Probing Sequence-Structure Paradigms in Complex Carbohydrates – A Case Study on Rhamnogalacturonan-II

Author(s)

V. Bharadwaj, S. Koj, L. Bu, D. Sharma, B. Urbanowicz, M. O’Neill & M. Pena

Sources

Research Square doi.org/10.21203/rs.3.rs-3895487/v1

Rhamnogalacturonan-II (RG-II) is the most complex polysaccharide known in Nature and plays an indispensable role in the growth and development of all vascular plants. RG-II is characterized by 12 different monosaccharides connected via a multiplicity of glycosidic linkages. The constituent monosaccharide units are arranged into six different sidechains along a polygalacturonic-acid backbone connected by α-1-4 linkages. While the side-chain constituent residues are known, their relative locations along the backbone have not yet been resolved. In this study, we grow, isolate, and characterize RG-II from celery cells and use solution-based NMR in concert with molecular dynamics simulations on 8 distinct structural variants to identify and propose the first atomistic 3-D structure of RG-II that best represents the experimental NOE data. The authors parameterize the forcefields for unique sugars and linkages and employ replica-exchange molecular dynamics to sample the complex conformational landscape for RG-II adequately.
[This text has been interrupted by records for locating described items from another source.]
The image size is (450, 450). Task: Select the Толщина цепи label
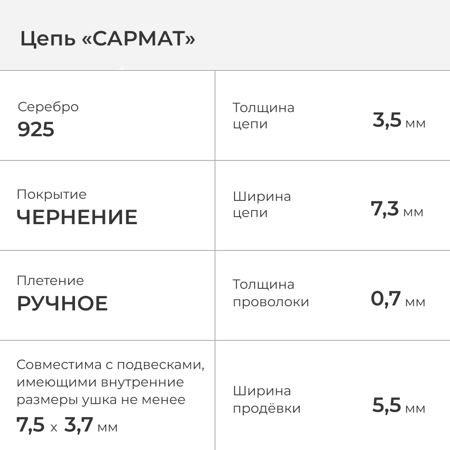tap(263, 116)
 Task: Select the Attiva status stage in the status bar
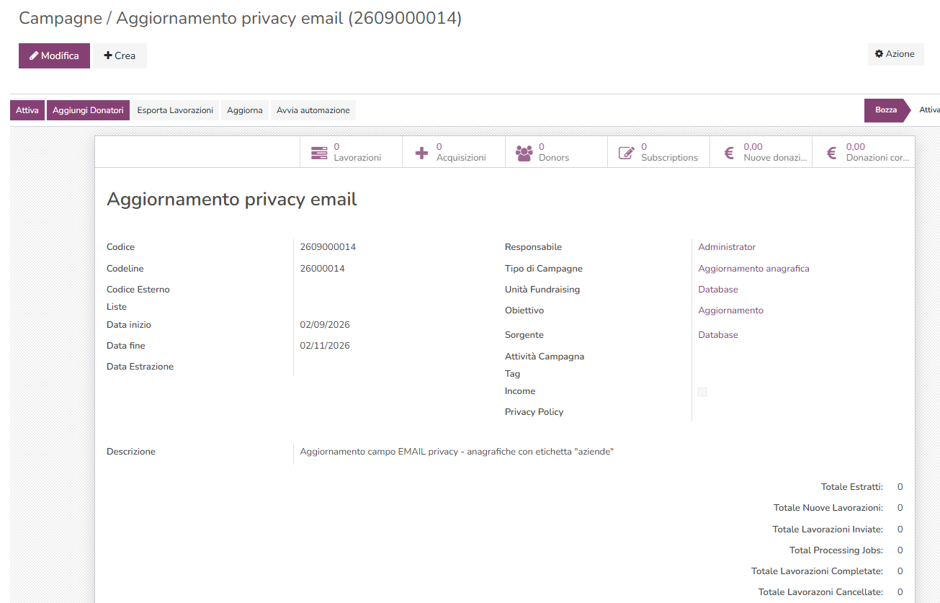point(929,110)
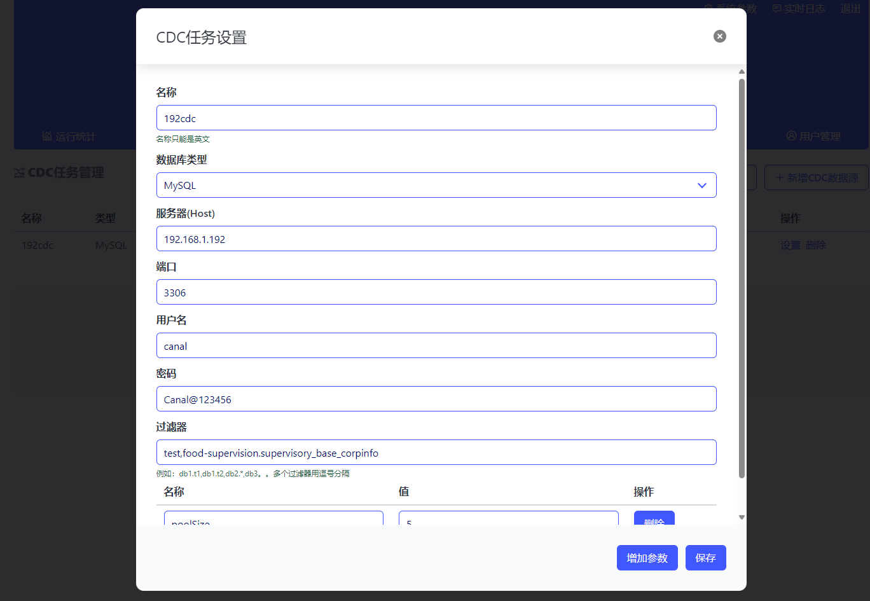
Task: Open the 运行统计 tab
Action: click(69, 136)
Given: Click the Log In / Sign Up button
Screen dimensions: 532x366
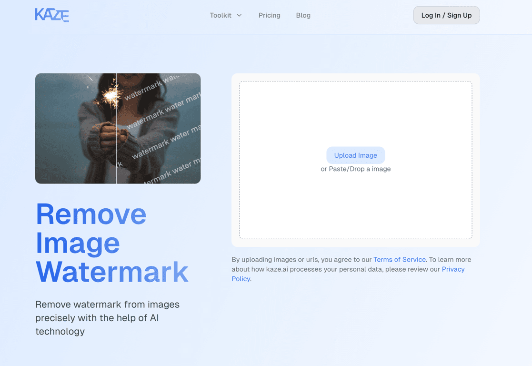Looking at the screenshot, I should pos(446,15).
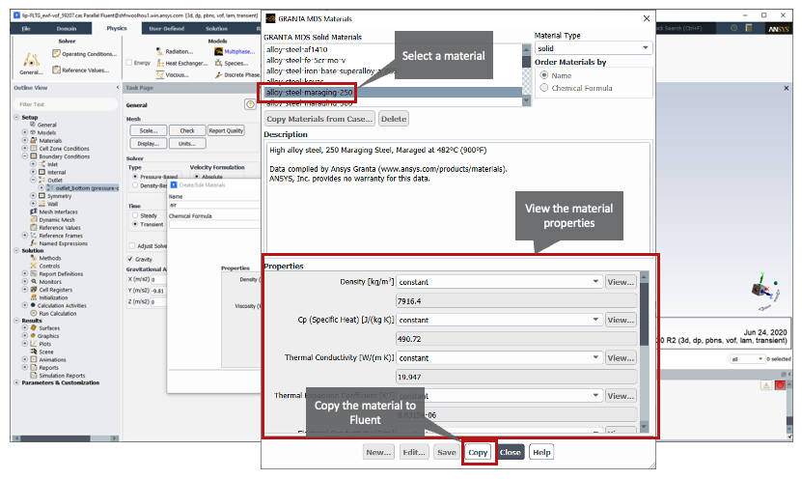The width and height of the screenshot is (802, 479).
Task: Click Copy Materials from Case button
Action: click(319, 119)
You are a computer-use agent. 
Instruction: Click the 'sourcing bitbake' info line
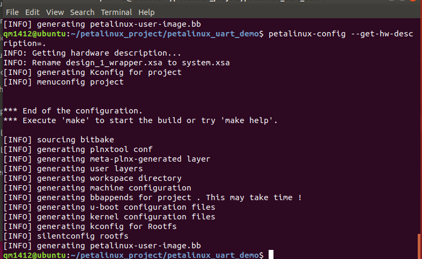pos(58,140)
The present biophysical approach provides a foundation for establishing sequence-structure relationships for RG-II and enabling the tools and metrics to relate its structure to its function.

The glycosyl sequence of Celery RG-II. (A) 2-D representation of the glycosyl RG-II monomer structure. (B) The eight variants of RG-II monomer with different sidechain positions along the galacturonic acid backbone explored in silico in this study.